Documentation ¶
Overview ¶
Package blocklist manages inspecting tokens and interacting with the cache
Includes JWT parsing, validation, and verification. Also includes cache management and lookup functions.
Index ¶
Constants ¶
This section is empty.
Variables ¶
var ( SuccessTokenBlocked = "Token blocked" SuccessTokenUnblocked = "Token unblocked" SuccessTokenExists = "Token already blocked" SuccessTokenNotExists = "Token is not blocked" SuccessTokenIsAllowed = "JWT is allowed" SuccessTokenIsBlocked = "JWT is blocked" ErrMisconfiguredCache = errors.New("server cache configuration error") ErrNoExpForTTL = errors.New("token has no set expiration") )
Functions ¶
Types ¶
type BlockResult ¶
type BlockResult struct { Message string `json:"message"` // message summarizing the result. TTL int `json:"block_ttl_sec"` // remaining time-to-live of the token in the blocklist. TTLString string `json:"block_ttl_str"` // human readable remaining time-to-live. IsNew bool `json:"is_new"` // whether or not the token is newly added to the blocklist. IsError bool `json:"error"` // whether or not the result was an error. }
A BlockResult contains the result of trying to block a token.
func Block ¶
func Block(redisDB *redis.Client, tokenString string) (*BlockResult, error)

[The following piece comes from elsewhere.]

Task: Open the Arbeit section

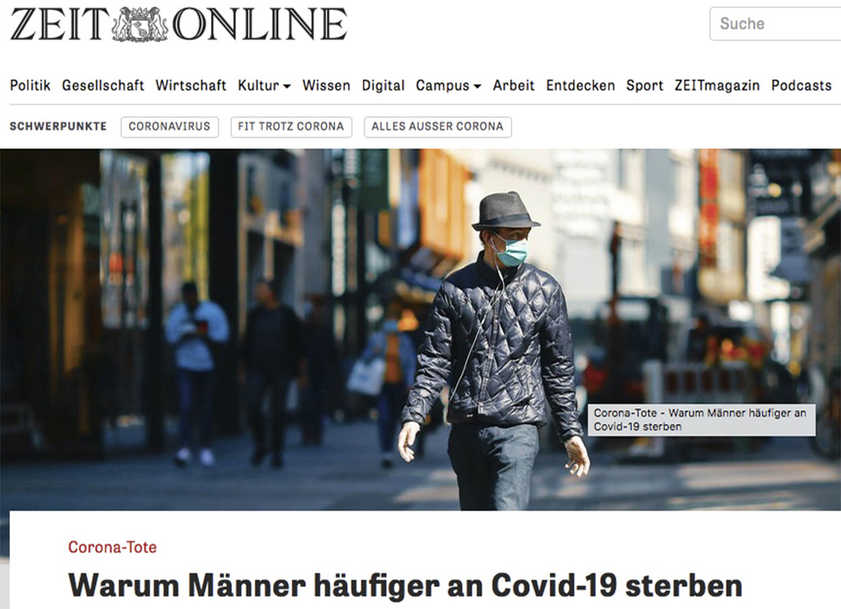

Block adds a token to the blocklist without an explicit TTL, and returns whether the added value is new or not..
func BlockWithTTL ¶
func BlockWithTTL(redisDB *redis.Client, tokenString string, explicitTTLSeconds int) (*BlockResult, error)
Block adds a token to the blocklist with an explicit TTL, and returns whether the added value is new or not.
explicitTTLSeconds behavior:
<0: Default TTL. 0: Infinite TTL. >0: Expiring TTL.
type CheckResult ¶
type CheckResult struct { Message string `json:"message"` // message summarizing the result. IsBlocked bool `json:"blocked"` // whether or not the token is blocked (present in the blocklist). TTL int `json:"block_ttl_sec"` // remaining time-to-live of the token in the blocklist. TTLString string `json:"block_ttl_str"` // human readable remaining time-to-live. IsError bool `json:"error"` // whether or not the result was an error. }
A CheckResult contains the result of checking for a token in the blocklist.
func CheckByJwt ¶
func CheckByJwt(redisDB *redis.Client, tokenString string) (CheckResult, error)
CheckByJwt checks if a token's hash value is in the blocklist.
The passed tokenString will be hashed and looked up.
func CheckBySha256 ¶
func CheckBySha256(redisDB *redis.Client, sha256 string) (CheckResult, error)
CheckBySha256 checks if the hash value of a token is in the blocklist.
type FlushResult ¶
type FlushResult struct { Message string `json:"message"` // message summarizing the result. Count int64 `json:"count"` // number of records flushed from the blocklist. IsError bool `json:"error"` // whether or not the result was an error. }
A FlushResult contains the result of checking for a token in the blocklist.
func Flush ¶
func Flush(redisDB *redis.Client) (*FlushResult, error)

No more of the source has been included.